Futuros distópicos, em regra pós-apocalípticos, onde a paranoia se instaura, originaram uma série de filmes de ficção, muitos baseados na literatura de autores citados acima. Entre eles está Bacurau (Brasil/França, 2019 – Vitrine) , coprodução premiadíssima mundo afora, que levou o prêmio do júri em Cannes cinco meses antes de entrar nas salas dos cinemas no Brasil no ano passado.
O longa é uma ótima pedida para assistir nesse recesso forçado. Já pode ser encontrado em DVD (com venda exclusiva pela Livraria Cultura, aliás) com o plus de um making of mostrando os bastidores da filmagem realizada no sertão do Seridó, no Rio Grande do Norte. Mas se você não pretende mandar vir pelo correio (já que devemos todos ficar em casa), pode ainda ver o filme pelos canais Play e Premium do Telecine, atualmente com sinal aberto para não assinantes.
Bacurau é o terceiro longa-metragem dirigido e escrito por Kleber Mendonça Filho e Juliano Dornelles depois de Aquarius e O Som ao Redor (o primeiro, no catálogo do Telecine; o segundo, disponível na Netflix). Além da conquista de Cannes e outros prêmios, foi eleito o melhor filme de 2019 pela Associação Paulista de Críticas de Arte (APCA). O reflexo disso pode ser conferido nas críticas positivas nacionais e estrangeiras, como dos jornais The New York Times, que teceu elogios à obra, e The Guardian, que a chancelou com quatro estrelas. Esse fascínio por Bacurau se deve muito por conta da ótima performance do elenco, com atores experientes como Sônia Braga e o alemão Udo Kier à frente da escalação predominantemente nordestina.

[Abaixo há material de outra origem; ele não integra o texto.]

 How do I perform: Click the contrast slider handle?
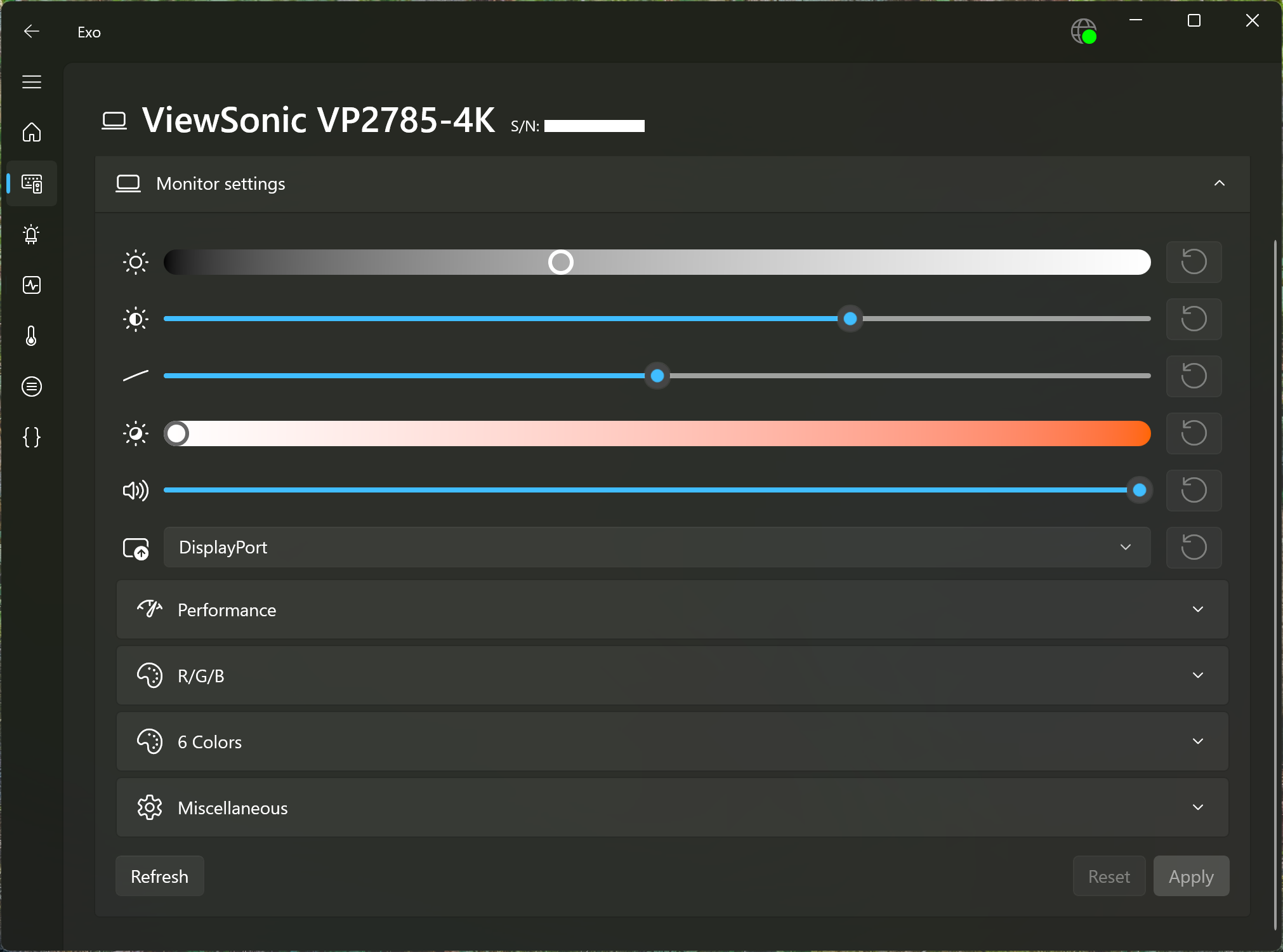tap(850, 319)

Tanto sucesso é explicado principalmente pela originalidade do roteiro capaz de tecer uma crítica sociopolítica complexa, sem cair no lugar-comum da maioria dos filmes brasileiros a que costumamos assistir nos cinemas, principalmente na abordagem que faz sobre a violência. Como já dito, a trama se passa num futuro distópico, fato que fica evidente na introdução e a beleza futurística da abertura embalada ao som de “Não Identificado”, composta por Caetano Veloso e eternizada na voz de Gal Costa. Bacurau é o nome de um povoado fictício que está fora do mapa. Ao descobrirem que não existem oficialmente, moradores percebem uma série de eventos estranhos que vão culminar num verdadeiro bangue-bangue propiciado por um grupo de estrangeiros – americanos liderados por um alemão – que se apropria dessa terra de ninguém a fim de exterminar os moradores como num jogo de videogame.

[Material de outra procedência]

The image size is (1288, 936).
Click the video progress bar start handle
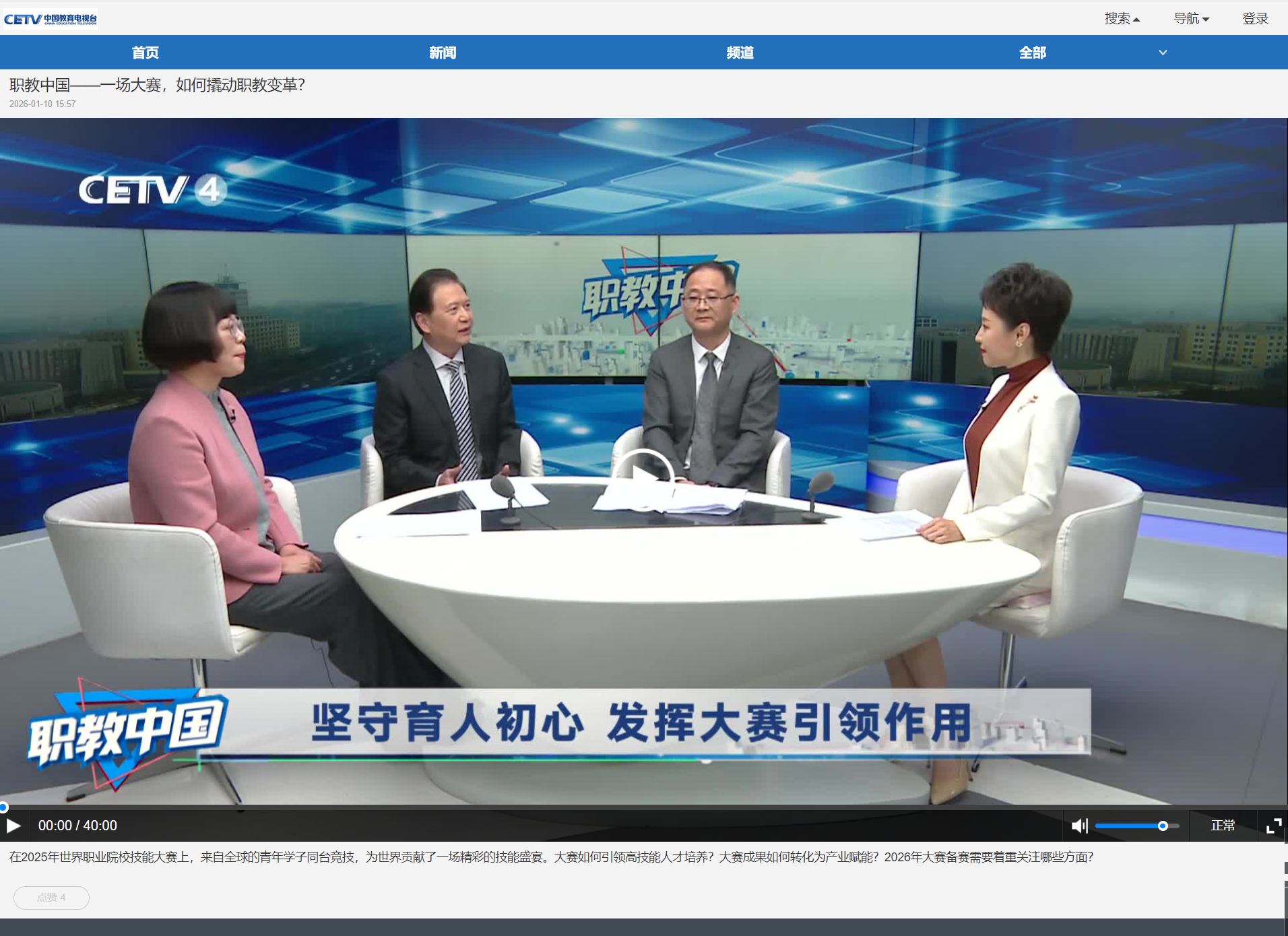[x=3, y=807]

Os moradores de Bacurau são, literalmente, presas dos gringos. Por isso, precisam lutar com unhas, dentes e armas, bem ao estilo de Lampião, para sobreviver ao domínio dos inimigos. No filme, assim como a figura do cangaceiro, os vilões se transformam em heróis, interpretados de forma magistral por Silvero Pereira (Lunga) e Acácio (Thomas Aquino).

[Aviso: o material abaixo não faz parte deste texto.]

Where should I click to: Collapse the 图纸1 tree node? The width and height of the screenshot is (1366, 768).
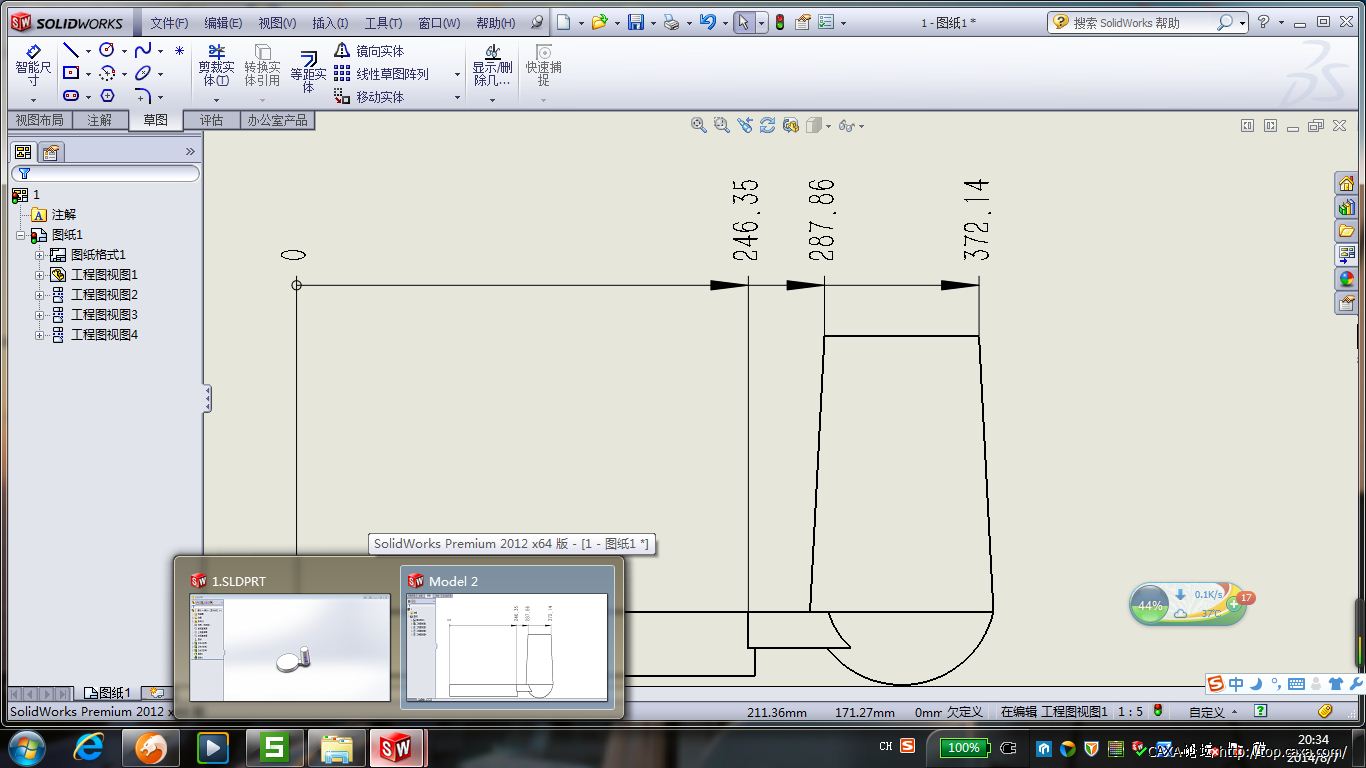(20, 235)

Costurada de forma sui generis, a trama mescla diferentes gêneros como western, comédia, drama e suspense (com uma clara homenagem ao cinema do americano John Carpenter, do qual Mendonça Filho é fã declarado). Numa leitura abrangente, o filme corresponde a uma alegoria do Brasil, sendo capaz de, em 130 minutos, dialogar sobre passado e presente do eterno país do futuro.